Es cierto que parar para avanzar es dar pasos de progreso, algo así como después del primer tiempo de un partido de fútbol, en el camerino se toman decisiones para cambiar el resultado que a veces es adverso; pero se sale al segundo tiempo, se continúa en labor con el ánimo de mejorar y ganar.
Me llamó la atención uno de los carteles que en las marchas que se llevan adelante en el país; dice en pocas palabras: “para de obedecer... sal a la calle”. Pensé entonces a quién obedecer pues si dejo de obedecer a mi empresa, mi familia, la Ética, el diario vivir debo pasar a obedecer a quien me grita como consigna “sal a la calle, marcha”.
No me parece incorrecto “salir a la calle” a manifestar, a pasear, a conocer, a deambular pero sí veo ilógico que me hagan renunciar a lo que creo y vivo y me den la orden seca de “salir”; la obediencia debe ser un acto de voluntad y libertad no de imposición o mando que discrimina si no lo hago.
Si deseo salir a manifestar, a participar del paro, debo hacerlo con la misma libertad con la cual obedezco a quien me parece que me da buena guía, indicación luminosa, apertura de caminos para el bien; no creo que para salir a la calle debo dejar de obedecer o ser constante a mis principios, objetivos y caminos de búsqueda de la felicidad.
Me pareció duro el papa Francisco en días pasados cuando llamó la atención a los dirigentes sindicalistas ya que decía: “a veces a nombre de política o ideologías propias o movimientos con nombre propio obligan y hasta manipulan conciencias e incitan a la violencia”.
Pero carteles como el que comento me dan la razón para aceptar que lo que el Papa anotó como peligro real en los actuales movimientos en el mundo está basado en la realidad y es un cordial y amigable llamado de atención para que se busque el progreso pero por las vías no sólo del rechazo que a veces hay que hacerlo sino también “del diálogo”, el encuentro que en nombre de las comunidades humanas abre nuevos caminos necesario.
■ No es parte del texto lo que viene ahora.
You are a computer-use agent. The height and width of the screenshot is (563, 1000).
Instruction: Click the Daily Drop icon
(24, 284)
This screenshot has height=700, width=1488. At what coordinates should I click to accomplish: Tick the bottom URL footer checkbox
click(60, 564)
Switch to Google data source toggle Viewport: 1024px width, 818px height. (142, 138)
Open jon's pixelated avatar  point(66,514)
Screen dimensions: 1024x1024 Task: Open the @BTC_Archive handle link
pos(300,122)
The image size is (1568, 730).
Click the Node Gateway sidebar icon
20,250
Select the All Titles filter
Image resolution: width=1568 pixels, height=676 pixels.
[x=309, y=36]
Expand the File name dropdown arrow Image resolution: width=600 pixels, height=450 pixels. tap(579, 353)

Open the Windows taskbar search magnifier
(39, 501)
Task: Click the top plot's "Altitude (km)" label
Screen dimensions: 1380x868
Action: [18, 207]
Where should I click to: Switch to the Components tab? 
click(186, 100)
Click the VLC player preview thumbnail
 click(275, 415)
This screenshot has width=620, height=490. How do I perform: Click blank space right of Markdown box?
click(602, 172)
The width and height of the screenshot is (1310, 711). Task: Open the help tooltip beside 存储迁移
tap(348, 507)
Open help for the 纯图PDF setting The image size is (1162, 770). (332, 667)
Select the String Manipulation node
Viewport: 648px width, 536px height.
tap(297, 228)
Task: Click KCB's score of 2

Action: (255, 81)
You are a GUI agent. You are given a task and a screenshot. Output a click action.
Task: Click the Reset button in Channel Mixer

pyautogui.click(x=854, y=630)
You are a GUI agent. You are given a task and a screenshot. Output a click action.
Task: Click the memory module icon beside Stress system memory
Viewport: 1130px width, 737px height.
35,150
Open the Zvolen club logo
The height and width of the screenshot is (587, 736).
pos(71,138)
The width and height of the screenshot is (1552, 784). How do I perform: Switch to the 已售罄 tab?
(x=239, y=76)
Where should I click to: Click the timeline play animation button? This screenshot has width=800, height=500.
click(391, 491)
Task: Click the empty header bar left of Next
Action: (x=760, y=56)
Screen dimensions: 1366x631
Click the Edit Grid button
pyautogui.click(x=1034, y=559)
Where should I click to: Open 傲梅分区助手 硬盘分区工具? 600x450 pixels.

Hay que reconocer que el constante hecho de algunas acciones violentas y vandálicas que están sucediendo sistemáticamente, organizadas por algunos llamados “infiltrados” que obedecen órdenes no de diálogo sino de destrucción a veces inexplicable, irrespetuosa, ciega de ira.
Ojalá estas marchas se rodeen de diálogos que busquen lo que nos une no sólo lo que nos separa, que no se planten en una sola dimensión sino que haya apertura en bien de una nueva sociedad más justa y humana.